Interviewer: How about a search of your person, or is that expected in a DUI investigation?
Kevin: Under the law, a police officer can search a person after an arrest. That’s an automatic right the police have to make sure that the person does not have weapons on his person. A police officer can search somebody to determine that the person doesn’t have weapons.
There Must Be Suspicion to Perform a Search Prior to an Arrest
Yes, after an arrest, the person can be searched totally for anything that’s in his pockets. However, prior to being arrested, an officer can frisk a suspect. The officer can only frisk a suspect if there is a particularized suspicion that the person may have a weapon.
In other words, the officer must suspect that the person is armed and dangerous. If there’s no real particular suspicion that the person being searched has a weapon, then the officer is prohibited from frisking.

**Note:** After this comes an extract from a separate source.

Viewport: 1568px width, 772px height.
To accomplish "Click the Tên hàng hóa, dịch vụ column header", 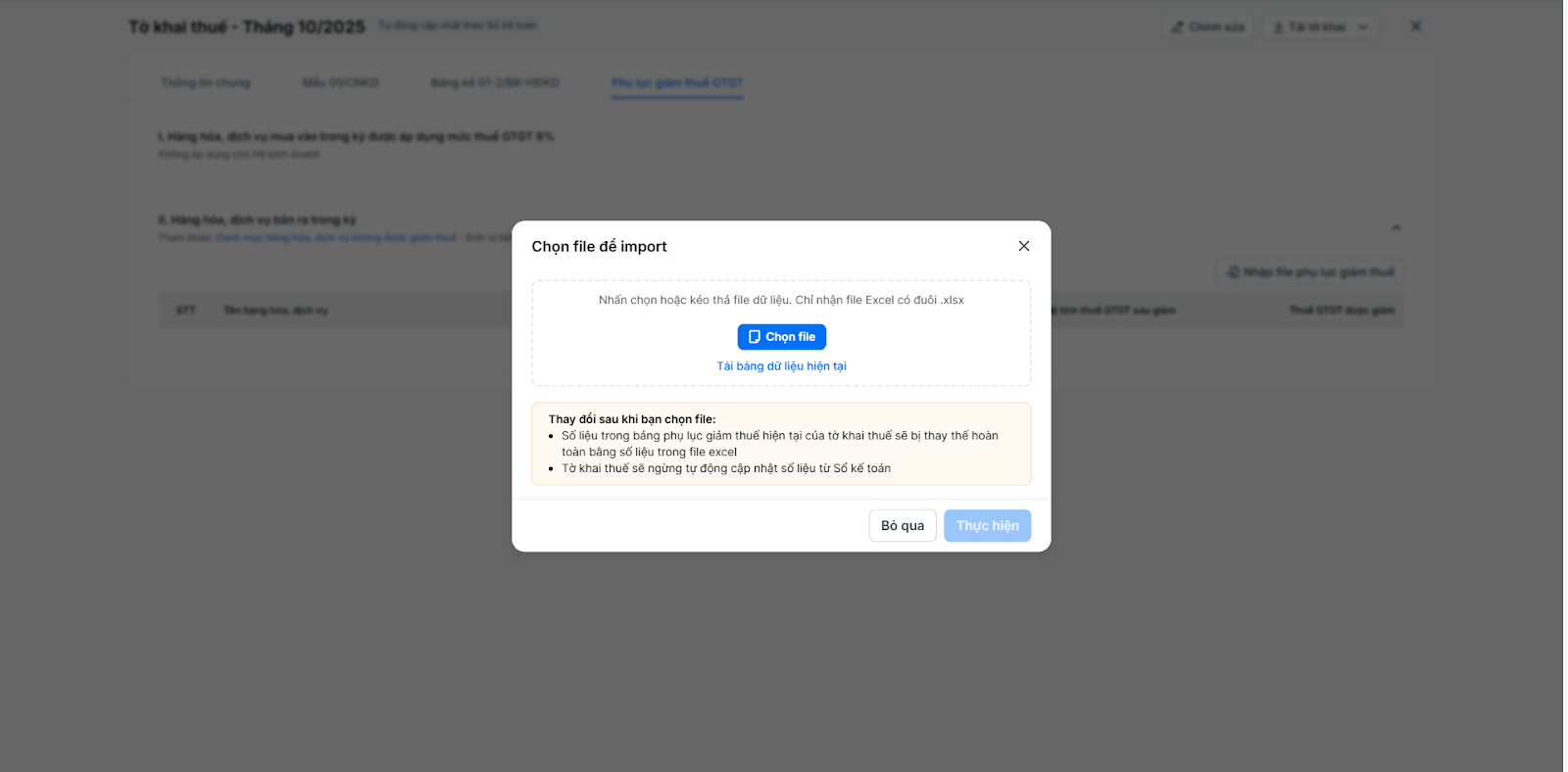I will click(275, 311).
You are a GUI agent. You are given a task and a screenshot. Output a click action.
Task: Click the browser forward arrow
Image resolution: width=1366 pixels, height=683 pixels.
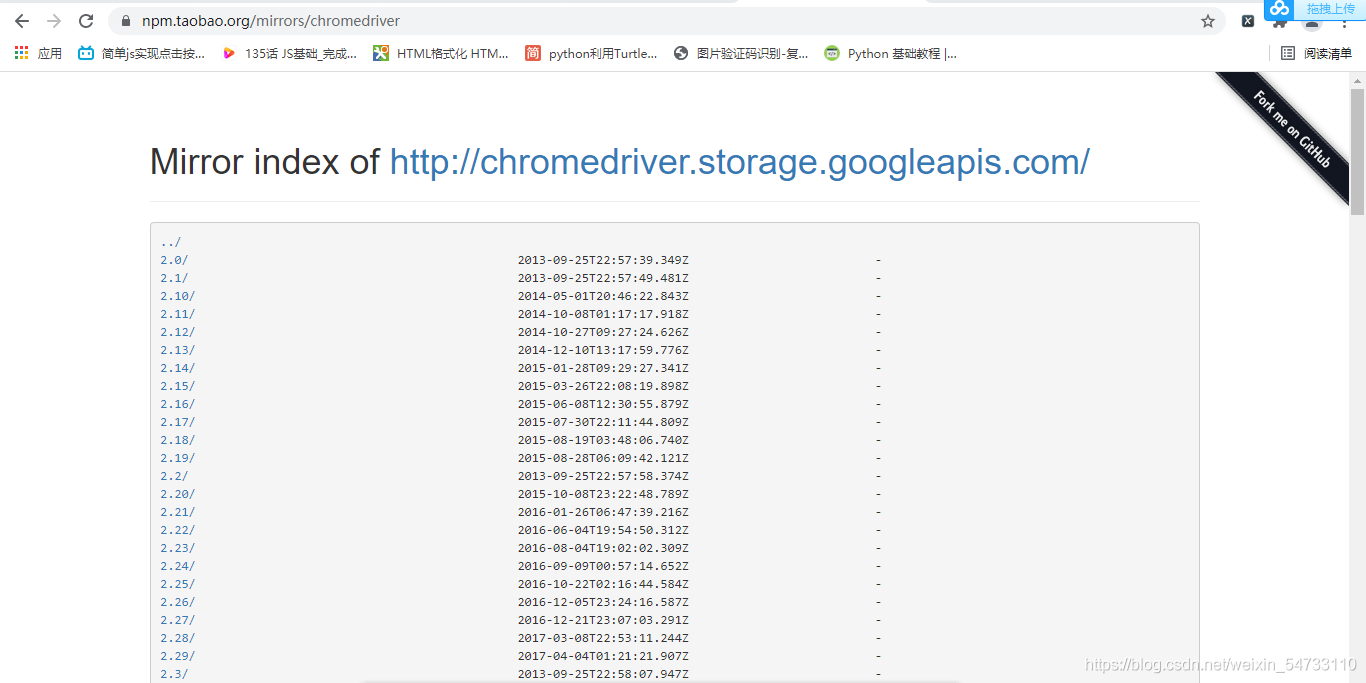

During the frisk, the officer can go into a pocket and search it if it’s readily apparent that the item may be a weapon. Then, the officer can pull that weapon from that person without having a warrant.
Illegal Substances and the “Plain Feel Exception”
There’s also another exception called “the plain feel exception.” This involves an officer who’s searching for a weapon and then immediately identifies a bulge in the person’s pocket as being drugs or drug paraphernalia.
Then the officer can search the place where the suspected drugs are and pull them out without having a warrant.